Keep It Interesting. Let’s be honest, voting can be boring. So it helps to keep people on their toes by changing voting practices and hours by state and by city. Last Tuesday, nearly one thousand voters showed up in Virginia demanding to vote, when their primary was actually yesterday. Gotcha! And in the ten years I’ve been voting, I’ve voted with pen, pencil, marker, hole punch, touchscreen and lever. It’s like a democracy buffet and I want seconds!
Some states hold caucuses, which are fun too. Basically, they’re big parties where the campaigns give you cookies and, rather than vote in the usual sense, you stand with a group of people supporting the same candidate as someone counts heads. Caucuses work on the honor system as I’m sure some founding father intended. Last month, I was an observer at a caucus site in Iowa in which my preferred candidate needed just one more supporter to pick off an extra delegate. There was no oversight; I could have caucused and been counted. (I didn’t. Fortunately, all Americans are just as trustworthy.)
Hire the most experienced poll workers. The poll workers at my polling place in Somerville were almost as old as democracy itself. That means they know what they’re doing. Sure, I had to repeat my name and address four times before finally writing it for an octogenarian worker, but there’s no substitute for generations of experience.
Embrace Technology. Forty percent of all votes in America are now cast on electronic voting machines. Six states with electronic machines require neither random checks of the machine nor paper receipts of your vote, because ensuring legitimacy can be cumbersome.
There may be slight mishaps from time to time. Last Tuesday, several machines malfunctioned in New York and others were decertified in California over tampering fears. And in New Jersey, the governor was forced to wait a half hour to vote because machines were down. But like Donald Rumsfeld said, democracy is messy.
The CEO of the largest voting machine company is a big donor to one of the parties, but no one has proven that he’s rigged an election yet. And fears of teenage hackers manipulating democracy and robbing you of your vote are probably overblown. No one can understand them anyway. “4LL j00r 4MER1C4n 90vERNMeN7 M b3L0n9 t0 uZ. Pwn3D!!!1!” What does that even mean? If they can’t use proper grammar, they probably aren’t sophisticated enough to steal an election.
Have fun! Sometimes, lines can be long and tempers can be short. So it helps to entertain voters. In Chicago, for example, twenty who tried to vote last Tuesday discovered that their pens didn’t work. Poll workers claimed it was invisible ink. Actually, the “pens” were plastic styluses for electronic machines. The twenty disenfranchised voters thought it was hilarious, and couldn’t wait to come back in November with acid-filled flower lapels.
Stash a celebrity on hand. Chicago’s a great town for voting. You can vote twice, even if you’re dead. But last week, one downtown voter discovered that her polling place wasn’t ready, and she was afraid she’d get to work late. Fortunately for her, Oprah Winfrey walked by and, upon hearing the story, stayed with the voter until it was sorted out. Imagine if Oprah hadn’t been there? Angelina Jolie, Brad Pitt and George Clooney have special UN sanction to man international polling places. Give them a call.
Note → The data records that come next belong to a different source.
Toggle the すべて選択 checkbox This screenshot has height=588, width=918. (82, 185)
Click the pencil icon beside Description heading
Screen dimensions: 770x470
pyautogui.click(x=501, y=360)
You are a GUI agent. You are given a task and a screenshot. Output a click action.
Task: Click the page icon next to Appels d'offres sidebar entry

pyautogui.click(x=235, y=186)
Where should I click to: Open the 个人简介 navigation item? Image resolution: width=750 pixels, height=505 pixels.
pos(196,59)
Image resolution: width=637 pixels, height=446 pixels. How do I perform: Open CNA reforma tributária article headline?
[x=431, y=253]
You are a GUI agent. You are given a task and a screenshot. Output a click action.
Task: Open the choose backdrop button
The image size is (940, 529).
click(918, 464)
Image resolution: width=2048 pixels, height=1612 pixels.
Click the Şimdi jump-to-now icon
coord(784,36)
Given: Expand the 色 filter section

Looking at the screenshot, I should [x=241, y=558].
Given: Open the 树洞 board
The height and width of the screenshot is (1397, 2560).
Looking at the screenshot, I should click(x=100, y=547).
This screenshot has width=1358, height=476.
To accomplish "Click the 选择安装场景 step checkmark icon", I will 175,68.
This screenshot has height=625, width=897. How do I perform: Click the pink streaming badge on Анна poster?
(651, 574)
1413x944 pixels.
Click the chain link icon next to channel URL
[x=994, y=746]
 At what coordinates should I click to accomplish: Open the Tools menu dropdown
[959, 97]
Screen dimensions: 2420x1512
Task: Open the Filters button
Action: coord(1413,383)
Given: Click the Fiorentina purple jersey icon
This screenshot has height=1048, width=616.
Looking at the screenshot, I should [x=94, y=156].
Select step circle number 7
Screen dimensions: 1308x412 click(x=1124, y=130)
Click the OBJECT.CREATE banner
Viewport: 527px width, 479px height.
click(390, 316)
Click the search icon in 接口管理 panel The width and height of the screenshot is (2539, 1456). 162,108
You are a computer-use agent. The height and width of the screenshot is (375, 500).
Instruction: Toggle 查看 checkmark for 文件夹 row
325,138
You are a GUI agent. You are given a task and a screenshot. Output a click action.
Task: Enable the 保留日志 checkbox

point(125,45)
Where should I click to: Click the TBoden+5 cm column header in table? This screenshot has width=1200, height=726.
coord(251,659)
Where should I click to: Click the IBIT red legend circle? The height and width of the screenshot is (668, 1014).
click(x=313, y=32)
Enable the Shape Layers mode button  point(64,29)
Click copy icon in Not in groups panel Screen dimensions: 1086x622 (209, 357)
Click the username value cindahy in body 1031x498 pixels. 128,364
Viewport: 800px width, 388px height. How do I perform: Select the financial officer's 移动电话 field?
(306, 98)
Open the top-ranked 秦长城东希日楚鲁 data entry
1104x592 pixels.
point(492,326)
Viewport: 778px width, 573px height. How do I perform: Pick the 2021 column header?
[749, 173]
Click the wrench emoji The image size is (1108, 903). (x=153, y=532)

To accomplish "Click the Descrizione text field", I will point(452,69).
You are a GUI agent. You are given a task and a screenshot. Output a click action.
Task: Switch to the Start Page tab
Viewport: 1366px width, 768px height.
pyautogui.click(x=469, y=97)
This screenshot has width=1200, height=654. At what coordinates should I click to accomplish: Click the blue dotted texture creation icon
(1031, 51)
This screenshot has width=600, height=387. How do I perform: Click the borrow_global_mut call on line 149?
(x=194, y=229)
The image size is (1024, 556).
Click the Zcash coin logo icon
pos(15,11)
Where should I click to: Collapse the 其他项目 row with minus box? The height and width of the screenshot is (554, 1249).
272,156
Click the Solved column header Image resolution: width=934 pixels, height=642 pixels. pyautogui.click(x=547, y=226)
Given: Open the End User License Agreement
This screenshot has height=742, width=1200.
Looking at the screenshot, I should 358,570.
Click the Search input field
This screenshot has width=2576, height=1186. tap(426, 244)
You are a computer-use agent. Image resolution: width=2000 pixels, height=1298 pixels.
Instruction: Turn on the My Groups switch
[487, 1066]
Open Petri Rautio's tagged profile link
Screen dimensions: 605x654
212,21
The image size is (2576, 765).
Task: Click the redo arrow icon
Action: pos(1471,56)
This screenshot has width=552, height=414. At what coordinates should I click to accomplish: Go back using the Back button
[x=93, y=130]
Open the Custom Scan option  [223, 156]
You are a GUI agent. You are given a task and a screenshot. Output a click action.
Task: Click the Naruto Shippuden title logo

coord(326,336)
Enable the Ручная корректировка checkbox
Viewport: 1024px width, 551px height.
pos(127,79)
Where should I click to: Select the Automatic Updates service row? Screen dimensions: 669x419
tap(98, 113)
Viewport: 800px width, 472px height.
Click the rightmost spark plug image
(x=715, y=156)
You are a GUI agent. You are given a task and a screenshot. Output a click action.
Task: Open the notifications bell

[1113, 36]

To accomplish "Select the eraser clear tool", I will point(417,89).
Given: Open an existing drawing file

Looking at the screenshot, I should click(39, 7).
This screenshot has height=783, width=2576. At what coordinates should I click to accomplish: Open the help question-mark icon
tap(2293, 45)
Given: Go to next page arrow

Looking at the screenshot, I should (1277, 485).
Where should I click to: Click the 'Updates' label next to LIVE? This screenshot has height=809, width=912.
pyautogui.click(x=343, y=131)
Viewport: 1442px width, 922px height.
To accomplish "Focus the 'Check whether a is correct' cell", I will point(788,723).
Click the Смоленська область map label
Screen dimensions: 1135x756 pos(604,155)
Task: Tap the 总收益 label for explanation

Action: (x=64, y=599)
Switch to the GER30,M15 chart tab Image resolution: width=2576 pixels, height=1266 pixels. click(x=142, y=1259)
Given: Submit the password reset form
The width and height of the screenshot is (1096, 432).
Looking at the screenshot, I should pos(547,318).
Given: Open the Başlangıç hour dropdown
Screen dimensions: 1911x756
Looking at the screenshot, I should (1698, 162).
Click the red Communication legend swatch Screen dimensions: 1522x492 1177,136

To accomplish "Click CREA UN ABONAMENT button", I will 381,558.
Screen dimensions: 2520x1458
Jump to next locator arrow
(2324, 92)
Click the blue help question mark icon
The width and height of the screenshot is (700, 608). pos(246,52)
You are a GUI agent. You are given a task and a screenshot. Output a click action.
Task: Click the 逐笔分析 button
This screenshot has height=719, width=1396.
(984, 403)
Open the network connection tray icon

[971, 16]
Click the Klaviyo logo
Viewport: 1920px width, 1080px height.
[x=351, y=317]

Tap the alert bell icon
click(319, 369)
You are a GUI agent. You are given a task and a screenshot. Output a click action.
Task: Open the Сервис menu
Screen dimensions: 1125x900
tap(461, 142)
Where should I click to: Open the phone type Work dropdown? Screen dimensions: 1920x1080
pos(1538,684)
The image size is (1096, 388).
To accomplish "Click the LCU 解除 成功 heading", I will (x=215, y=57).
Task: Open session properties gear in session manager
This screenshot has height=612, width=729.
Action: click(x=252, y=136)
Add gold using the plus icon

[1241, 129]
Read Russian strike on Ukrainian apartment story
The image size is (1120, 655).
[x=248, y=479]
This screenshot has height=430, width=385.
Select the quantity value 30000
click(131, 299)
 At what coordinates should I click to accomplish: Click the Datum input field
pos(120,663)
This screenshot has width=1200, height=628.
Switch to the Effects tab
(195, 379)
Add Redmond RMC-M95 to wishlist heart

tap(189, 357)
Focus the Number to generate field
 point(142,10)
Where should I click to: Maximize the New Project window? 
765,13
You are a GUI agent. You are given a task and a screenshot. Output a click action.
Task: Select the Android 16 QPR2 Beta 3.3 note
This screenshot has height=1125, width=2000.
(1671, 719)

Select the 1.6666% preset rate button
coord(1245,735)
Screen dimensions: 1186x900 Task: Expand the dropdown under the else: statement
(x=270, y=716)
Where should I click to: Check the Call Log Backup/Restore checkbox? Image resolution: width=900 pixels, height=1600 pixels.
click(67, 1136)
Save the voters from themselves. After the 1980 election, the Democratic Party created “superdelegates” in an attempt to give party insiders more control over the nomination process. A superdelegate can be an elected officeholder, a member of the Democratic National Committee, or unelected past party official. He or she can cast his or her delegate vote for any candidate – even if the voters of his or her state voted differently. Now that’s free choice!
Approximately 20 percent of the delegates awarded in the Democratic nomination are superdelegates – and each is worth tens of thousands of average American votes. So if the pesky grassroots voters choose the wrong candidate, the infallible party elite put things back on the right track. And, while I don’t want to spoil the surprise, there are one or two superdelegates right here at HKS! You may have even taken a course with one!
Just in case, maintain a strong judiciary. If the people muck everything up, you can always have the courts decide.
It’s going to be difficult to implement a system this perfect in your home countries, but freedom isn’t free. And hey, it works: before last weekend’s primaries and caucuses, seventeen million Democrats and nearly ten million Republicans had already cast votes in 2008. And most of those counted.